WIYY
- Baltimore, Maryland; United States;
- Broadcast area: Baltimore metropolitan area
- Frequency: 97.9 MHz (HD Radio)
- Branding: 98 Rock

Programming
- Language: English
- Format: Mainstream rock
- Subchannels: HD2: Simulcast of WBAL (news/talk)
- Affiliations: Baltimore Orioles; Baltimore Ravens; United Stations Radio Networks;

Ownership
- Owner: Hearst Communications; (Hearst Stations Inc.);
- Sister stations: WBAL; WBAL-TV;

History
- First air date: December 7, 1958
- Former call signs: WFDS-FM (1958–1960); WBAL-FM (1960–1977);

Technical information
- Licensing authority: FCC
- Facility ID: 65693
- Class: B
- ERP: 13,000 watts (analog); 270 watts (digital);
- HAAT: 294 meters (965 ft)
- Transmitter coordinates: 39°20′5″N 76°39′2″W﻿ / ﻿39.33472°N 76.65056°W

Links
- Public license information: Public file; LMS;
- Webcast: Listen live
- Website: www.98online.com

= WIYY =

Rock radio station in Baltimore

WIYY (97.9 FM, "98 Rock") is a commercial radio station in Baltimore, Maryland. It is owned by Hearst Communications and broadcasts a mainstream rock radio format. WIYY shares studios and offices with sister stations WBAL (1090 AM) and WBAL-TV (channel 11) on Television Hill in the Woodberry section of Baltimore. WIYY's transmitter utilizes WBAL-TV's 'candlestick' antenna on the shared Television Hill candelabra tower.

WIYY and WBAL are the flagship stations of the Baltimore Ravens radio network and the Baltimore Orioles Radio Network. The two are the only radio stations owned by the Hearst Corporation.

==History==
In January 1948, WMAR-FM signed on for the first time on 97.9, owned by the A.S. Abell Company, publishers of the Baltimore Sun and founders of WMAR-TV, Baltimore's first television station. WMAR-FM was a collaborative partner of Transit Rides Inc., a Taft Broadcasting division using the format's early years to develop a background music service specifically for public transportation. While many Americans were buying TV sets, few owned FM radios. After two years on the air, Abell decided to shut down WMAR-FM in June 1950 and turned in its license to the Federal Communications Commission. (The callsign WMAR-FM returned to Baltimore in 1968 when Abell bought the station on 106.5, now WWMX).
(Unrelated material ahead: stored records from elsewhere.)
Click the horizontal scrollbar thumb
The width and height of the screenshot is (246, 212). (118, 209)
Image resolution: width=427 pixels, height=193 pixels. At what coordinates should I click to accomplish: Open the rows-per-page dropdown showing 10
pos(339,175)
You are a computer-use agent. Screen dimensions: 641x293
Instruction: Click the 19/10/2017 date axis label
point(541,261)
The 97.9 frequency remained silent until December 1958 when WFDS-FM signed on for the first time, a classical music outlet under the ownership of William S. Cook, a Baltimore native and professional engineer. Cook created WFDS-FM as one of the first radio stations in the United States to experiment with stereo. The Hearst Corporation purchased the station in April 1960 and retained classical music while changing the call sign to WBAL-FM.
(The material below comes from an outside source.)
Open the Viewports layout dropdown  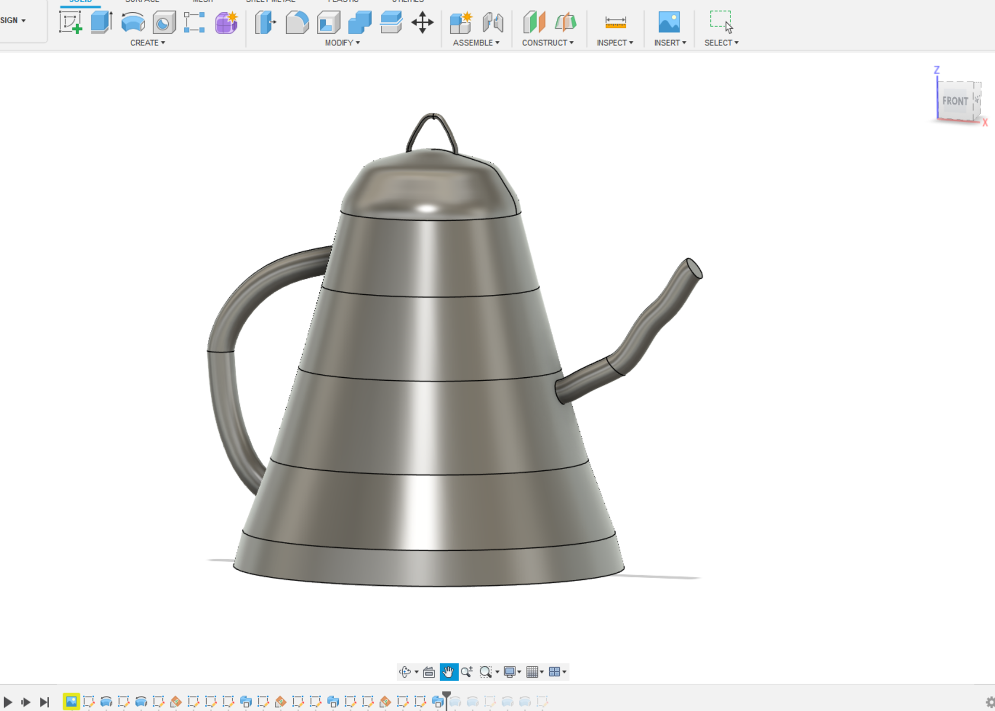pyautogui.click(x=557, y=672)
In June 1975, WBAL-FM joined NBC Radio Network's 24-hour national "News and Information Service" (NIS) becoming an all news radio station on the FM dial, rare in that era. It was the largest market network affiliate of NIS not to be an NBC Radio owned-and-operated station. After two years of all-news and low ratings, NBC closed down NIS in late May 1977, but WBAL-FM bailed on the service early.

WBAL-FM switched its call sign to WIYY and began its rock music format on March 28, 1977. It has used the 98 Rock branding since the flip. WIYY is a rare radio station that has kept the same format for multiple decades.
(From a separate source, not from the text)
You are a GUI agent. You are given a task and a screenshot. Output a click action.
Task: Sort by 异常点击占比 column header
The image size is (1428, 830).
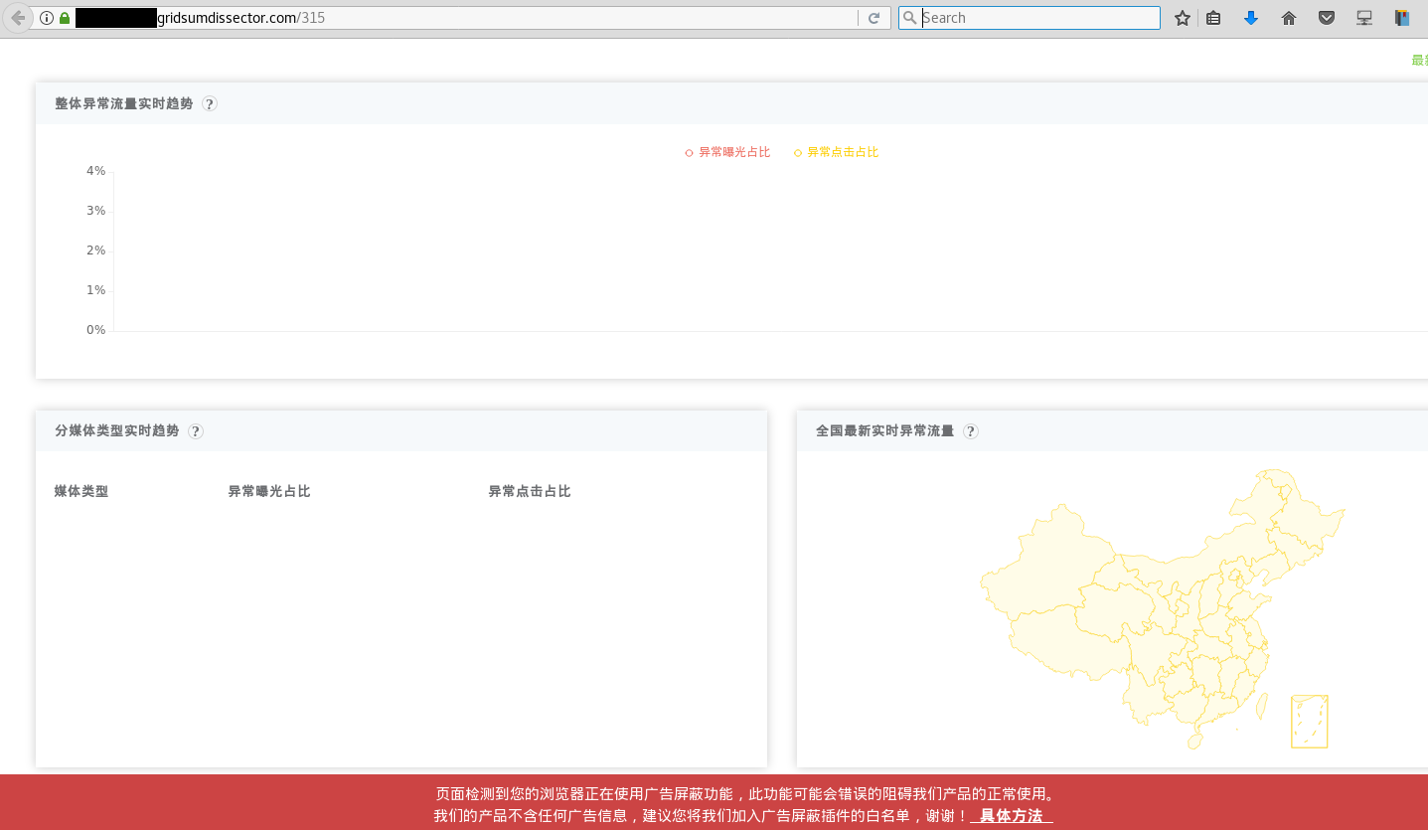(530, 491)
In 2005, WBAL and WIYY were named the flagship stations of the Baltimore Ravens Radio Network. In 2022, WBAL and WIYY became the official broadcaster of the Baltimore Orioles. The Hearst stations took over that designation from the Orioles' previous flagship, WJZ-FM.

==Awards==
In 2007, the station was nominated for the Radio & Records magazine Active Rock Station of the Year Award for the top 25 markets. Other nominees included WAAF in Boston, KBPI in Denver, WRIF in Detroit, WMMR in Philadelphia, and KISW in Seattle.

WIYY was a nominee for the 2012 "Major Market Radio Station of the Year" RadioContraband Rock Radio Award.